Flunked, Not Expelled: What’s the Difference Between Peppered Moths and Pepperdine Students?
On Austringer, Wesley Elsberry discusses Michael Shermer’s (Scientific American) posting how during the showing at Pepperdine University, ‘extras’ were brought in as ‘students’ since the movie producers were concerned that there would otherwise not be enough attendees.
Shermer wrote:
It was with some irony for me, then, that I saw Ben Stein’s antievolution documentary film, Expelled: No Intelligence Allowed, opens with the actor, game show host and speechwriter for Richard Nixon addressing a packed audience of adoring students at Pepperdine University, apparently falling for the same trap I did.
Actually they didn’t. The biology professors at Pepperdine assure me that their mostly Christian students fully accept the theory of evolution. So who were these people embracing Stein’s screed against science? Extras.
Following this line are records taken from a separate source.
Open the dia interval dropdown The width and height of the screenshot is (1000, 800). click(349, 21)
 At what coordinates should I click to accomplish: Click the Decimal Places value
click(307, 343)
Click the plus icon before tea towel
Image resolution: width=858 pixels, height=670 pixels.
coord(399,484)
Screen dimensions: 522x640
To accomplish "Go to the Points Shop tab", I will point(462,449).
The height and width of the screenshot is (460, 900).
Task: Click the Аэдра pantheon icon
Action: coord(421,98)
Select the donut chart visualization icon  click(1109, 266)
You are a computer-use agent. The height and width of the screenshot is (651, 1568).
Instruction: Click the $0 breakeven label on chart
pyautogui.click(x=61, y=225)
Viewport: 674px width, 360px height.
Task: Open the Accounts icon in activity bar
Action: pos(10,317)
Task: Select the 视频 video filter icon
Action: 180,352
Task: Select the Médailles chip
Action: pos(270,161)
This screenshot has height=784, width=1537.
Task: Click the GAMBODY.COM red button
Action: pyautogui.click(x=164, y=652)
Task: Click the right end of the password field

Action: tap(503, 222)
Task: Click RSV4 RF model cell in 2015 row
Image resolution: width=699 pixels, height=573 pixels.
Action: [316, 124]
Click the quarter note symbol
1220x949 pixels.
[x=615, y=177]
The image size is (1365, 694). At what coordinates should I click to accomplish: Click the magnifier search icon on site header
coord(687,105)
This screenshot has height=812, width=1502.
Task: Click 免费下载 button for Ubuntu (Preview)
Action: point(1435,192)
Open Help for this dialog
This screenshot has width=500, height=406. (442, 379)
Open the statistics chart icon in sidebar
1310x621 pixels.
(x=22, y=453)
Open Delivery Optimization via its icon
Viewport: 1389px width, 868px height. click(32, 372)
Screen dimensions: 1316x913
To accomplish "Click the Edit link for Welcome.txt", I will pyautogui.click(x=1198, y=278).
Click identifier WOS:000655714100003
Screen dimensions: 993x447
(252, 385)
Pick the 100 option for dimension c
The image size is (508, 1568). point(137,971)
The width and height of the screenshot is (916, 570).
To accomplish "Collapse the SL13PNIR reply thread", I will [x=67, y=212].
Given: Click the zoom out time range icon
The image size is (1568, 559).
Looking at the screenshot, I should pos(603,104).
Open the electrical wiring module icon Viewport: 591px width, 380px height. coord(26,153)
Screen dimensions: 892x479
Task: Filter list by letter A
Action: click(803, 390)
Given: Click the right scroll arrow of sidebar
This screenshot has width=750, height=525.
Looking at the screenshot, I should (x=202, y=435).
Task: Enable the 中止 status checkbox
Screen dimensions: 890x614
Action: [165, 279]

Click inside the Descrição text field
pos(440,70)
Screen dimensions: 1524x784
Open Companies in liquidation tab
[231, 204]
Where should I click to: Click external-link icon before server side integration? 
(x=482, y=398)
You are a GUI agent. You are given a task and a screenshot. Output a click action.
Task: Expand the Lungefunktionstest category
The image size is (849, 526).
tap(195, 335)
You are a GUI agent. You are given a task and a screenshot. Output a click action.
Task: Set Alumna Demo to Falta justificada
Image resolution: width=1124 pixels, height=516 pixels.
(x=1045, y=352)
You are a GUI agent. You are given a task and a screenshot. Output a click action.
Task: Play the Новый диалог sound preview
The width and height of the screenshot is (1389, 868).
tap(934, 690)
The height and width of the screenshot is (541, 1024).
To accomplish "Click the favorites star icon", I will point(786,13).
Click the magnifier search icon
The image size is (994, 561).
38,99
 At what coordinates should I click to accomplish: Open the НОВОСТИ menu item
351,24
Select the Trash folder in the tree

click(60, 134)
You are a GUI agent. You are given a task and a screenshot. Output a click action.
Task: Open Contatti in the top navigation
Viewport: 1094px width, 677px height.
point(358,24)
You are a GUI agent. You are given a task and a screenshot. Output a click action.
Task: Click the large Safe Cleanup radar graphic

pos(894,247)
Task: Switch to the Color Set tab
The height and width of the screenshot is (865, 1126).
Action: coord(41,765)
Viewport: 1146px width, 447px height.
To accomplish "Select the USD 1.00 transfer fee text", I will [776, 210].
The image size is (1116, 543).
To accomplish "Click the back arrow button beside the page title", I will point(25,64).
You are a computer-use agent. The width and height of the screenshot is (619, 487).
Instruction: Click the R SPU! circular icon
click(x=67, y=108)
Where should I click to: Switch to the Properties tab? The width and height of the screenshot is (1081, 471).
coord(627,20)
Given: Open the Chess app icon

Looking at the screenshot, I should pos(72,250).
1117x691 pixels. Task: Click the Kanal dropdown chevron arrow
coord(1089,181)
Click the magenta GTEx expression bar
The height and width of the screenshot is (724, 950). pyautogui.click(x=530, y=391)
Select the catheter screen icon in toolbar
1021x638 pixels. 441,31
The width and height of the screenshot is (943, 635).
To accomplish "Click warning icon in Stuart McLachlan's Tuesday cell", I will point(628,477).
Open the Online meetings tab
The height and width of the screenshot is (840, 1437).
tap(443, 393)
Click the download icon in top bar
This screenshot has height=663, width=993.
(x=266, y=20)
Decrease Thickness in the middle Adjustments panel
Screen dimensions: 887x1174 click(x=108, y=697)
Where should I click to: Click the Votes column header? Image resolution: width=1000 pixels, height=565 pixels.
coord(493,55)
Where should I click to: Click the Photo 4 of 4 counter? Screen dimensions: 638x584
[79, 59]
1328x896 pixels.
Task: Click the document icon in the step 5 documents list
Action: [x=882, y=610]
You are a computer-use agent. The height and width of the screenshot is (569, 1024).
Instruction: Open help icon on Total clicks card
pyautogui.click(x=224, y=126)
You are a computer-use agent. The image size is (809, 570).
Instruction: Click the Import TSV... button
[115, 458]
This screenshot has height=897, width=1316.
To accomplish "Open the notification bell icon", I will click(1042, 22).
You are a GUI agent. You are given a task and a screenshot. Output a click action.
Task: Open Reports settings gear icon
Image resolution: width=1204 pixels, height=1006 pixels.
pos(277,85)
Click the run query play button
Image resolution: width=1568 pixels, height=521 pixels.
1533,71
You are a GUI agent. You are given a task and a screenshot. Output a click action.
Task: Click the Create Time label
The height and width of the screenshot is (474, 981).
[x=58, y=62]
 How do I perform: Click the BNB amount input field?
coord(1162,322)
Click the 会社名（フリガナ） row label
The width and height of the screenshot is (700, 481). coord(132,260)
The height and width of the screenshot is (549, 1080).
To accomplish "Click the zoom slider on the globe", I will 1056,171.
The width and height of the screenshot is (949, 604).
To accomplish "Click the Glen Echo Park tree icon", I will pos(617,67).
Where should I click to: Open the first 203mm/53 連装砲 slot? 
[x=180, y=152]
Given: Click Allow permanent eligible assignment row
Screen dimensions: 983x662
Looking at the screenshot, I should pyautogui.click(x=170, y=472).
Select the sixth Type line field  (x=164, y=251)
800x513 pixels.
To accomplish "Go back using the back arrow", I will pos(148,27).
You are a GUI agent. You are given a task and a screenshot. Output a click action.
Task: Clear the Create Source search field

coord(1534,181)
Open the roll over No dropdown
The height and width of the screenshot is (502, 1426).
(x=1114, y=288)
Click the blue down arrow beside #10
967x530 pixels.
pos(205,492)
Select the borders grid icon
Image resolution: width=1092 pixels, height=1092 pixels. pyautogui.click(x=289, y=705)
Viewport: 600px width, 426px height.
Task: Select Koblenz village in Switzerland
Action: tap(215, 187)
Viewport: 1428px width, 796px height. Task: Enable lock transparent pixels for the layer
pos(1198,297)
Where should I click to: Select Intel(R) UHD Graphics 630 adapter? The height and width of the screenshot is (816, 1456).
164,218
According to Lee Kats, associate provost for research and chair of natural science at Pepperdine, “the production company paid for the use of the facility just as all other companies do that film on our campus” but that “the company was nervous that they would not have enough people in the audience so they brought in extras. Members of the audience had to sign in and a staff member reports that no more than two to three Pepperdine students were in attendance. Mr. Stein’s lecture on that topic was not an event sponsored by the university.” And this is one of the least dishonest parts of the film.
Elsberry points out the irony of how gluing moths to a tree for educational purposes is somehow fraudulent but bussing in ‘extras’ to serve as ‘students’ isn’t.
Food for thought
As an interesting sidenote
Shermer wrote:
In 1974 I matriculated at Pepperdine University as a born-again Christian who rejected Darwinism and evolutionary theory—not because I knew anything about it (I didn’t) but because I thought that in order to believe in God and accept the Bible as true, you had to be a creationist. What I knew about evolution came primarily from creationist literature, so when I finally took a course in evolutionary theory in graduate school I realized that I had been hoodwinked. What I discovered is a massive amount of evidence from multiple sciences—geology, paleontology, biogeography, zoology, botany, comparative anatomy, molecular biology, genetics and embryology—demonstrating that evolution happened.